With reference to FIG. 8C, during the outflow stage in ‘UF only’ mode, the fluid flows from the subject’s 850 peritoneum along the second fluid flow path through the first pump 810, the second 2-way valve 880, optionally the mixer 870 and to the storage chamber 840. The sugar concentrate supply pump 830 may supply a sugar concentrate to the fluid flowing along the second fluid flow path. With reference to FIG. 8B, during the inflow stage in ‘UF only’ mode, the fluid flows from the storage chamber 840 along the second fluid flow path through optionally the mixer 870, the second 2-way valve 880, the first pump 810 and to the subject’s 850 peritoneum. The sugar concentrate supply pump 830 may supply a sugar concentrate to the fluid flowing along the second fluid flow path.

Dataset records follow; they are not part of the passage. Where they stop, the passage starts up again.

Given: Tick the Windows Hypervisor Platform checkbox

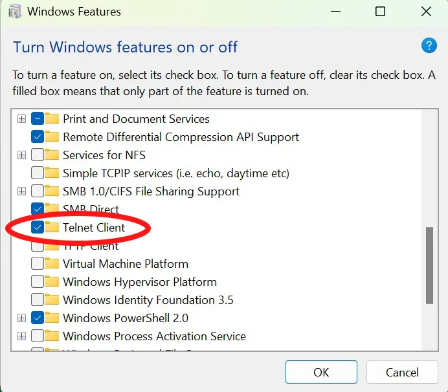Looking at the screenshot, I should pos(38,281).
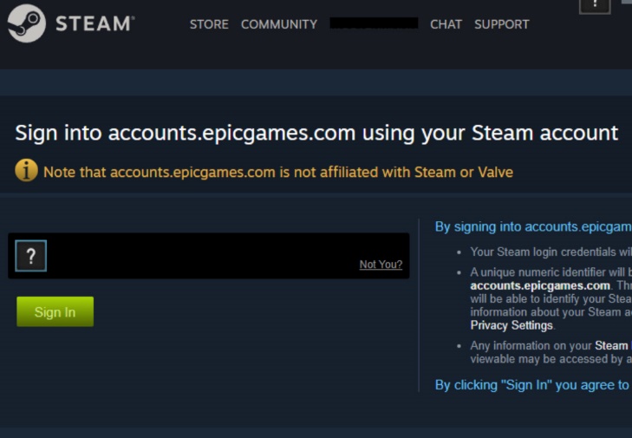Screen dimensions: 632x438
Task: Open the blacked-out username menu in the header
Action: pyautogui.click(x=374, y=23)
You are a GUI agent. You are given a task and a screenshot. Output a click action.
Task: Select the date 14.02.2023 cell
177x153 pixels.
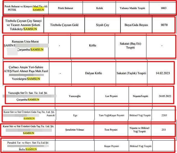click(163, 73)
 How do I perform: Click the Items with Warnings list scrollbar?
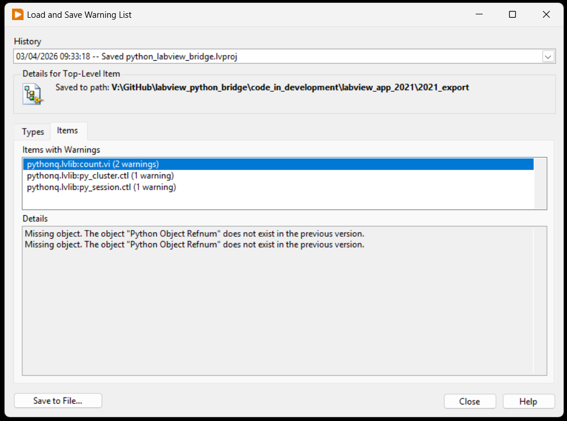point(540,184)
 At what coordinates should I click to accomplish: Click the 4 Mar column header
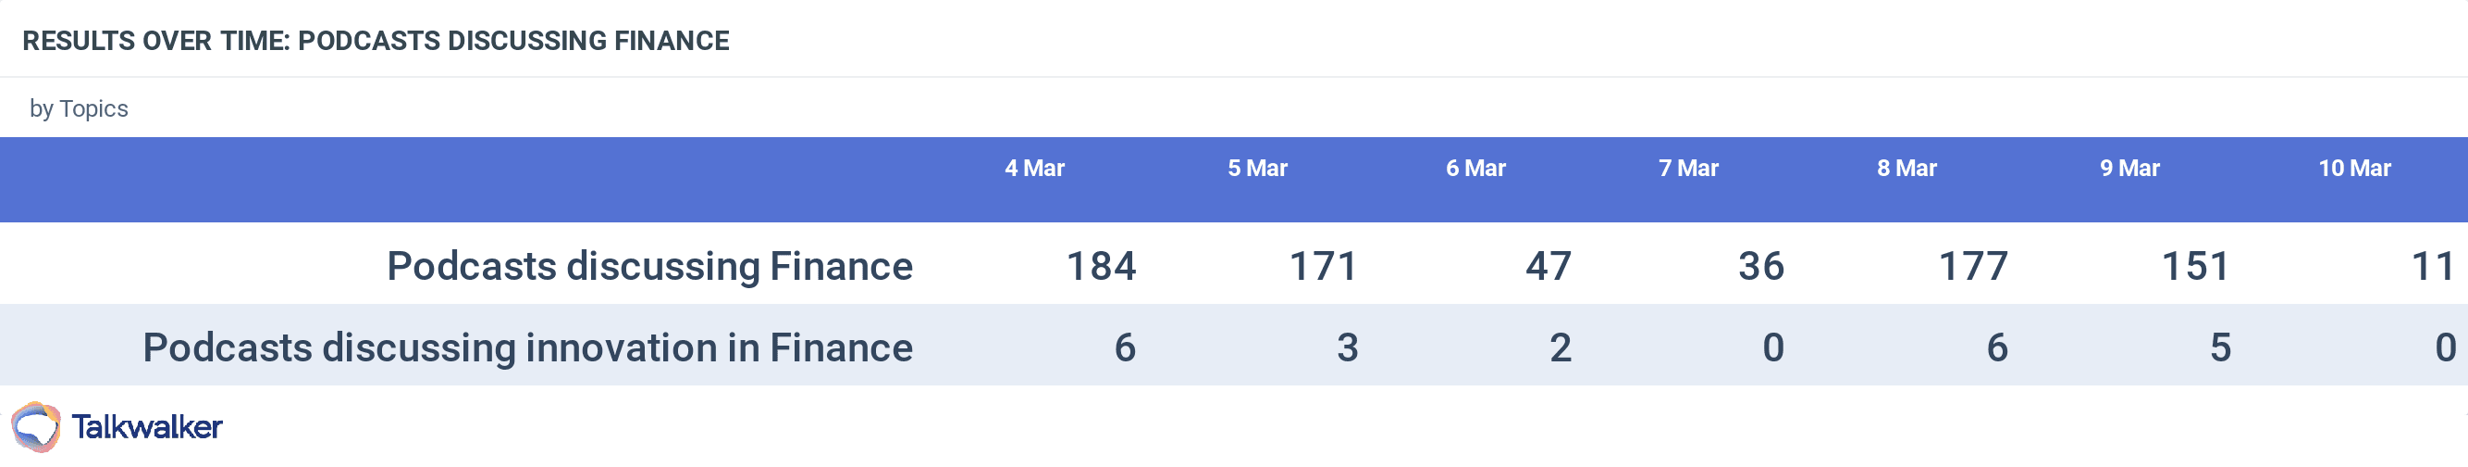point(1034,168)

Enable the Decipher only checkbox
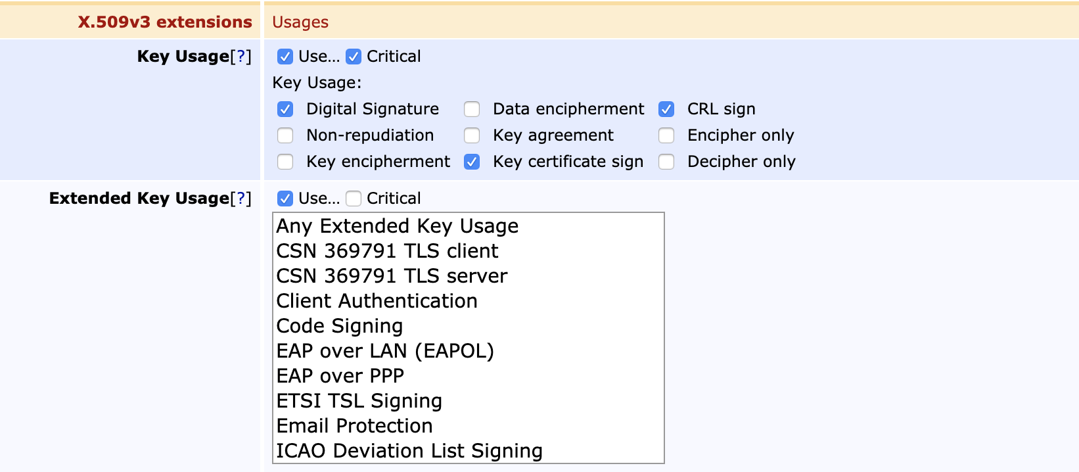pyautogui.click(x=666, y=162)

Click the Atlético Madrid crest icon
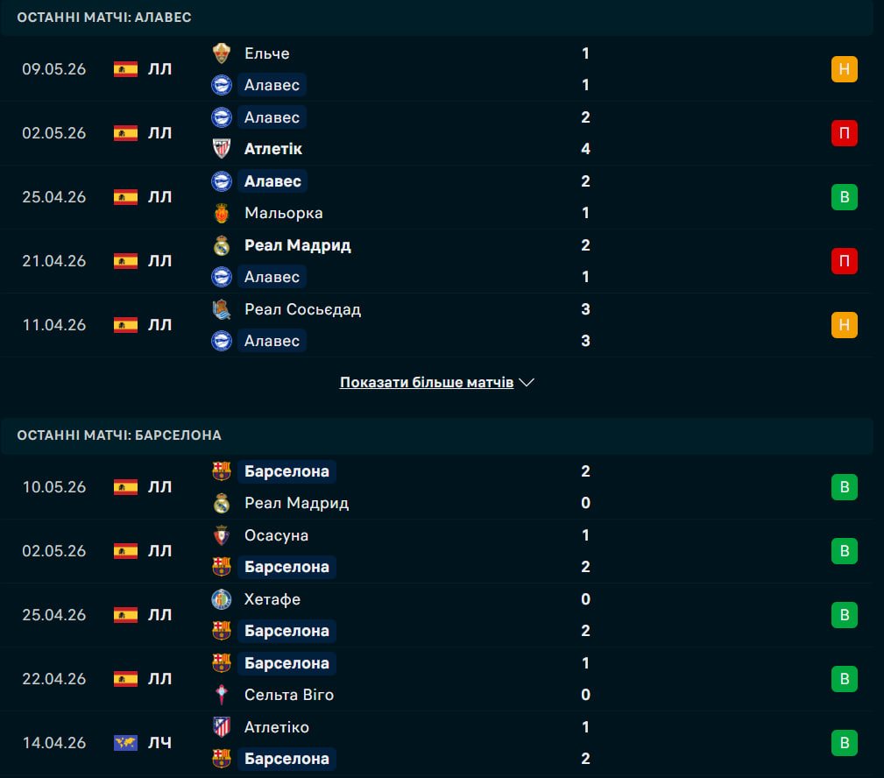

FIG. 9 depicts an apparatus 900 and a subject 950. The apparatus 900 includes a first pump 910, a storage chamber 940, a sugar concentrate supply pump 930, and optionally a mixer 920 supplied to the fluid at a location between the sugar concentrate supply pump 930, the storage chamber 940 and a first fluid path 990. The sugar concentrate supply pump 930 is supplied to the fluid at a location between the storage chamber 940 and the first pump 910. In the apparatus 900, there is a fluid flow path from the first pump 910, optionally through the mixer 920 and to the storage chamber 940.
With reference to FIG. 9A, during the outflow stage, the fluid flows from the subject’s 950 peritoneum along the fluid flow path through the first pump 910, optionally the mixer 920 and to the storage chamber 940. The sugar concentrate supply pump 930 supplies a sugar concentrate to the fluid flowing along the fluid flow path. With reference to FIG. 9B, during the inflow stage, the fluid flows from the storage chamber 940 along the fluid flow path through optionally the mixer 920, the first pump 910 and to the subject’s 950 peritoneum.
As will be appreciated, this apparatus may be particularly useful for UF removal in heart patients who do not require toxin clearance, as it does not include a dialysis sorbent, thereby reducing the overall cost of the system in question. Water removal can help to improve blood pressure and maintain normotension.
FIG. 10 depicts an apparatus 1000 and a subject 1050. The apparatus 1000 includes a first pump 1010, a storage chamber 1040, a sugar concentrate supply pump 1030, and optionally a mixer 1020 supplied to the fluid at a location between the sugar concentrate supply pump 1030 and the storage chamber 1040. The sugar concentrate supply pump 1030 is supplied to the fluid at a location between the storage chamber 1040 and the first pump 1010. In the apparatus 1000, there is a fluid flow path 1090 from the first pump 1010, optionally through the mixer 1020 and to the storage chamber 1040.
With reference to FIG. 10A, during the outflow stage, the fluid flows from the subject’s 1050 peritoneum along the fluid flow path 1090 through the first pump 1010, optionally the mixer 1020 and to the storage chamber 1040. With reference to FIG. 10B, during the inflow stage, the fluid flows from the storage chamber 1040 along the fluid flow path 1090 through optionally the mixer 1020, the first pump 1010 and to the subject’s 1050 peritoneum. The sugar concentrate supply pump 1030 supplies a sugar concentrate to the fluid flowing along the fluid flow path.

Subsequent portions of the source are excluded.